LIGHT IT UP

Susan Granger’s review of “LIGHT IT UP” (20th Century-Fox)

There’s this neglected high school in Queens, New York, where a favorite teacher is suspended. In protest, six students barricade themselves inside the school, reluctantly taking a police officer (Forest Whitaker) hostage after he’s accidentally shot. And the simplistic, clichŽ-ridden story predictably evolves. But there’s a difference. After Columbine and other school shootings, this is a surprisingly effective civics lesson about the dangers of stereotyping. The six students are disparate personalities.
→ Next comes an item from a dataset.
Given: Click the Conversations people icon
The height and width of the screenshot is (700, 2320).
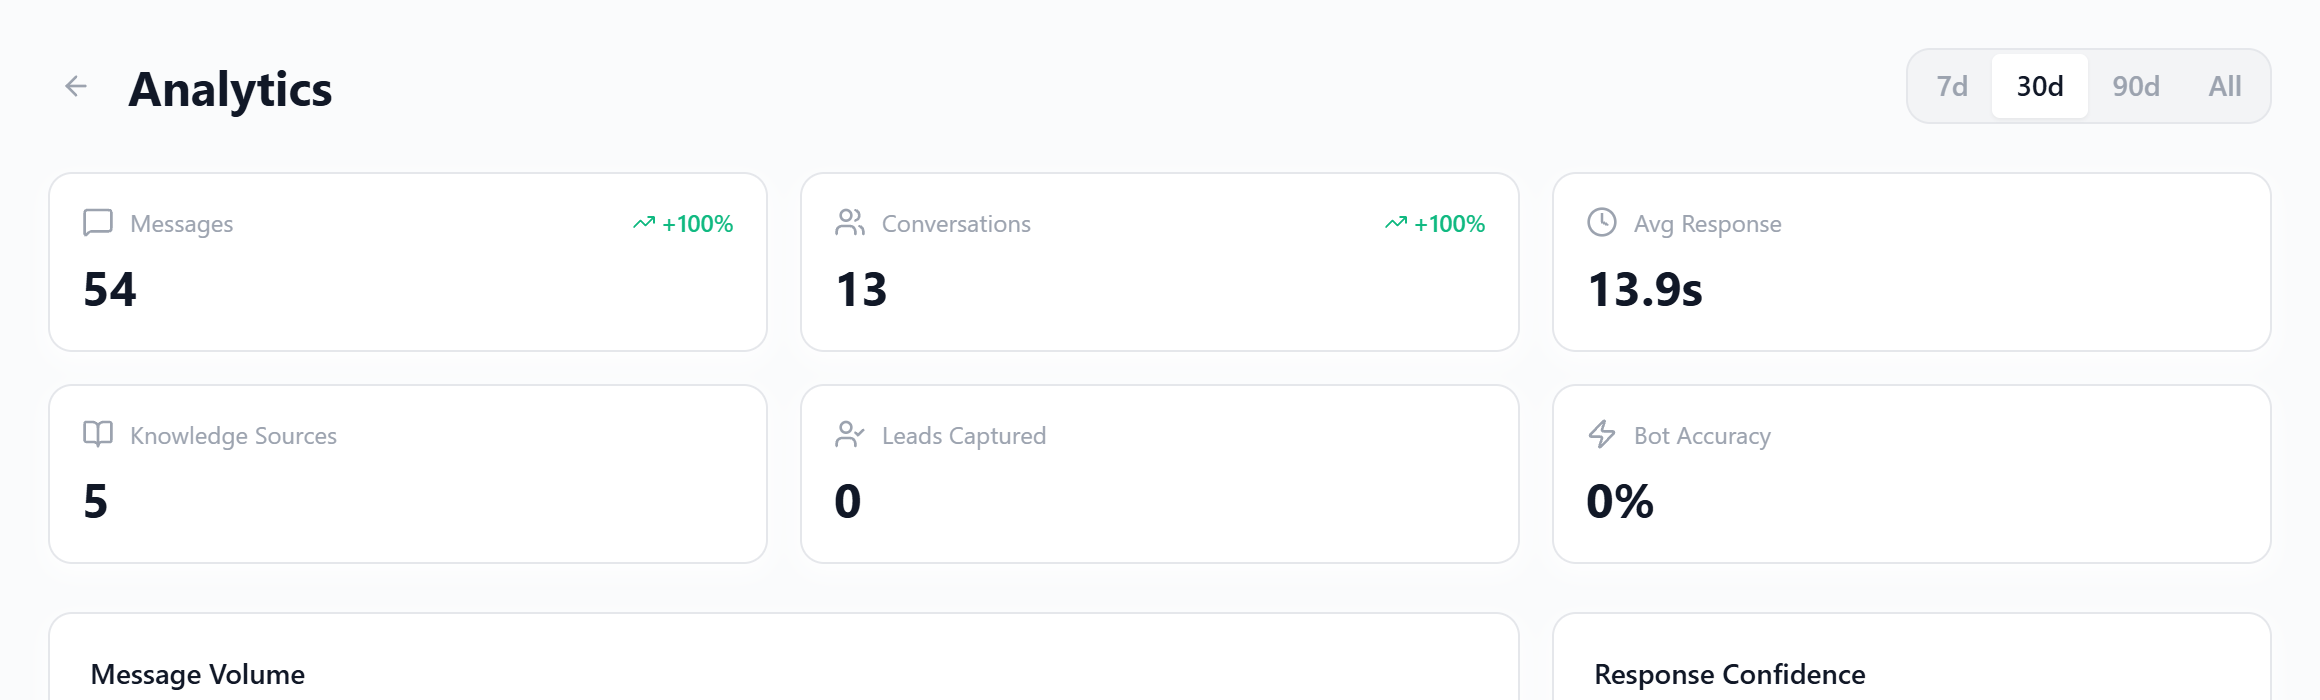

There’s the sensitive graffiti artist (Robert Ri’chard) and the school’s star basketball player (R&B singer Usher Raymond), along with a purple-haired, pregnant wise-cracker (Sara Gilbert), a sardonic wheeler-dealer (Clifton Collins Jr.), a angry gang member (rap musician Fredro Starr) with an itchy trigger finger and a brainy beauty (Rosario Dawson) who tries to rationalize the impending chaos. Written and directed by Craig Bolotin, it was supposedly “inspired” by “The Breakfast Club,” even casting Judd Nelson as the caring, sensitive teacher. Vanessa L. Williams is the hostage negotiator, and Glenn Turman is the school’s beleaguered principal. The “Stop Racism!” signs that pop up among the crowd of spectators, along with the students’ demands – the windows fixed, more textbooks, and a Career Day – deliver the message of the danger of repressed rage. However, there’s little excuse for dialogue like one student’s observation: “There was a quiet riot in all of us” or another’s self- description: “a chalk-mark waiting to happen.” On the Granger Movie Gauge of 1 to 10, “Light It Up” is an irresponsible but well-intentioned 4. It’s a flawed but plausible hostage thriller, another R-rated movie aimed at teens.